On Metadata-Driven Analysis Management Objects (Part 1)

Part 1: Background

Over the last few months we have been hard at work on a metadata-driven ETL pipeline for an 880Gb SQL Server 2005 BI solution. Powered by SSIS, metadata has allowed us to create a single SSIS package for a generic task, re-using it many times based entirely on the information we supply to it.

For instance, our solution has a single "Import Flat File" package which uses metadata describing the source file, the system from which it originated (for traceability, among other reasons), the target "Import" table as well as a destination "Archive" folder for the file itself, once the package completes.

We take the same approach for performing surrogate-key generation, referential-integrity checks, data transformations, loads, archives and some maintennance operations in the solution.
At a higher level of abstraction, we use process codes as both an entry-point to describe all metadata associated to a given process as well as the foundation for a point-in-time instance of execution for said process (the latter is important for logging process events and errors). Metadata allows us to semantically "chain" together streams of Extract (the "Import" package described above), Transform and Load processes (as well as other supporting processes). We are able to govern the execution of process schedules through an external application, which only needs to execute dtexec (a command-line utility for executing SSIS packages) with the appropriate SSIS package and process code argument.
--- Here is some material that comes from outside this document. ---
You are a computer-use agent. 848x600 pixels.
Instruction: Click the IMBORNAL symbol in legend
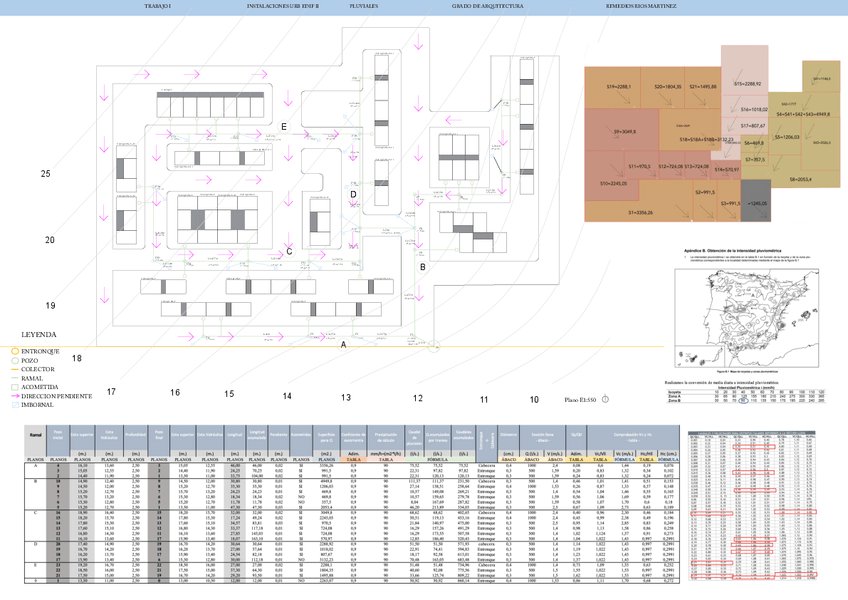[14, 405]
The external process governor allows us to execute discrete processes either sequentially or in parallel, in-line with precedence-constraints for loading target tables in an Inmon-style relational data warehouse. Our relational fact tables are all partitioned, supporting high-volume daily loads, and, the generation of partitions is also metadata-driven.

Further along the value-chain, we have an SSAS 2005 database which houses a single cube (UDM) supporting a number of measure groups. Each of the measure groups is front-loaded by day-level partitions, allowing our users to continue working with their desired perspective while the new data is being processed in. The measure groups are aligned to corresponding relational fact table partitions by (you guessed it) metadata.
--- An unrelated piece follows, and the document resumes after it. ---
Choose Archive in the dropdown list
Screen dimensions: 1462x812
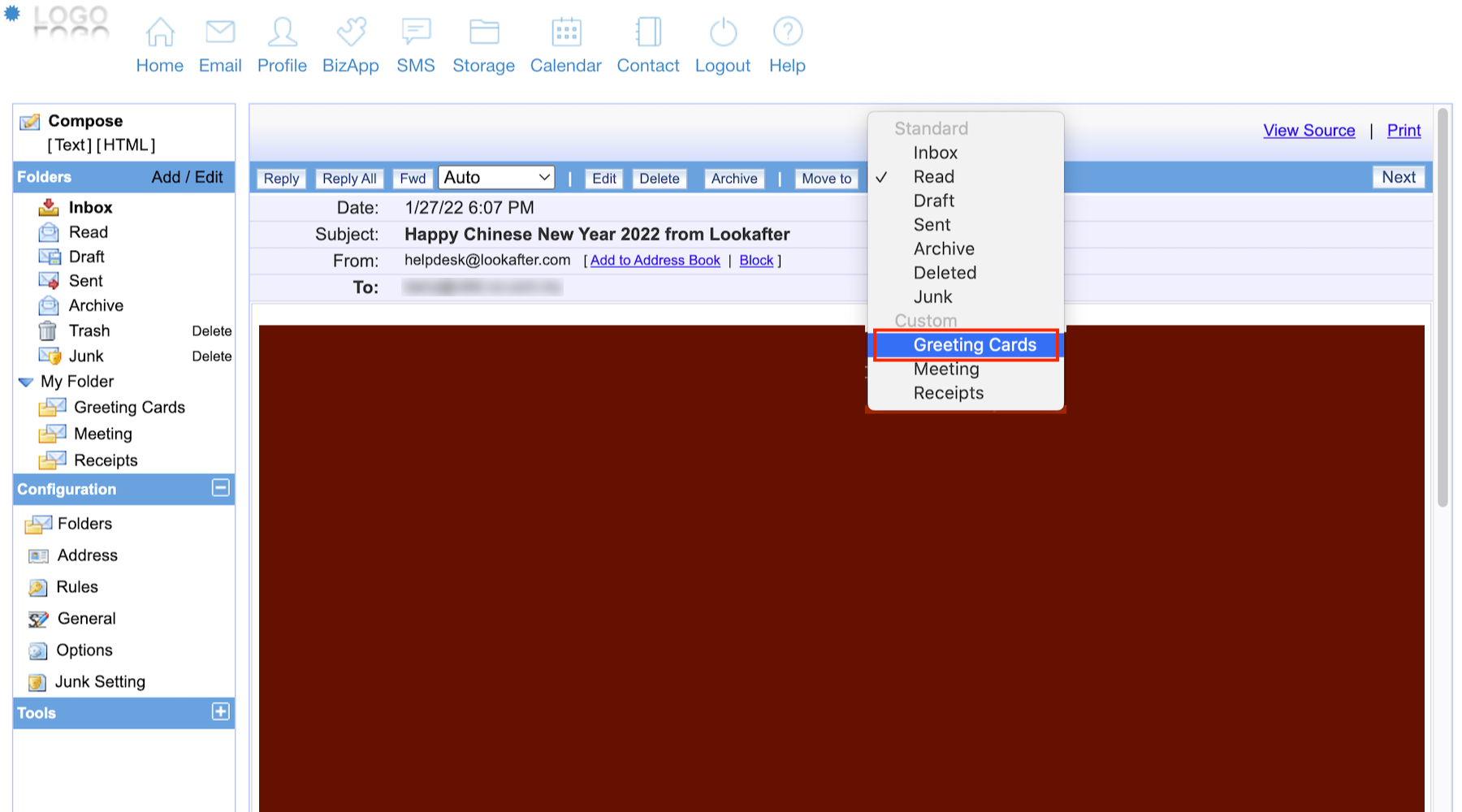pos(943,249)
Altogether, the SSIS facet of the solution operates on just 8 small packages. Essentially, if there are any errors raised by the process- governing schedule by a problematic process, the problem is 99% of the time metadata-related. More to the point, we continue to add value to the system, by only implementing new structures (either in the relational or multi-dimensional areas of the solution) and metadata to describe it along established standards.

In keeping with our approach of metadata-driven reusability, we created a single package to process a new partition for any measure group, driven by a process code, and group of related metadata describing:
  • ServerName (the target SSAS 2005 server instance)
  • DatabaseName (the target SSAS 2005 database within the server instance)
  • CubeName (the target UDM within the SSAS 2005 database)
  • MeasureGroupName (the name of the measure group, which has metadata mappings to a corresponding relational fact table)
  • PartitionName (stored as a partition prefix in the format "MeasureGroupName_" which is concatenated to a DateKey to describe the "slice" of data within a given partition)
  • DateKey (an 8 digit integer, also known as a "smart key" in the format YYYYMMDD, and used as the basis for relational fact table partitioning)
  • QueryBinding (the query string used to define the dimension attribute keys and measure members for a measuregroup, sliced by the DateKey)
  • ConnectionString (relevant for dynamically connecting to a given SSAS 2005 database at run-time, providing future-proofed flexibility if another SSAS 2005 database needs to be implemented)
  • PartitionKeyCounts (an XML document which describes the association between a dimension key column in the relational fact table and the corresponding cube dimension attribute in the UDM.)
  • OptmisationLimit (reflects the "Performance Gain Reaches" property in the Aggregation Design Wizard)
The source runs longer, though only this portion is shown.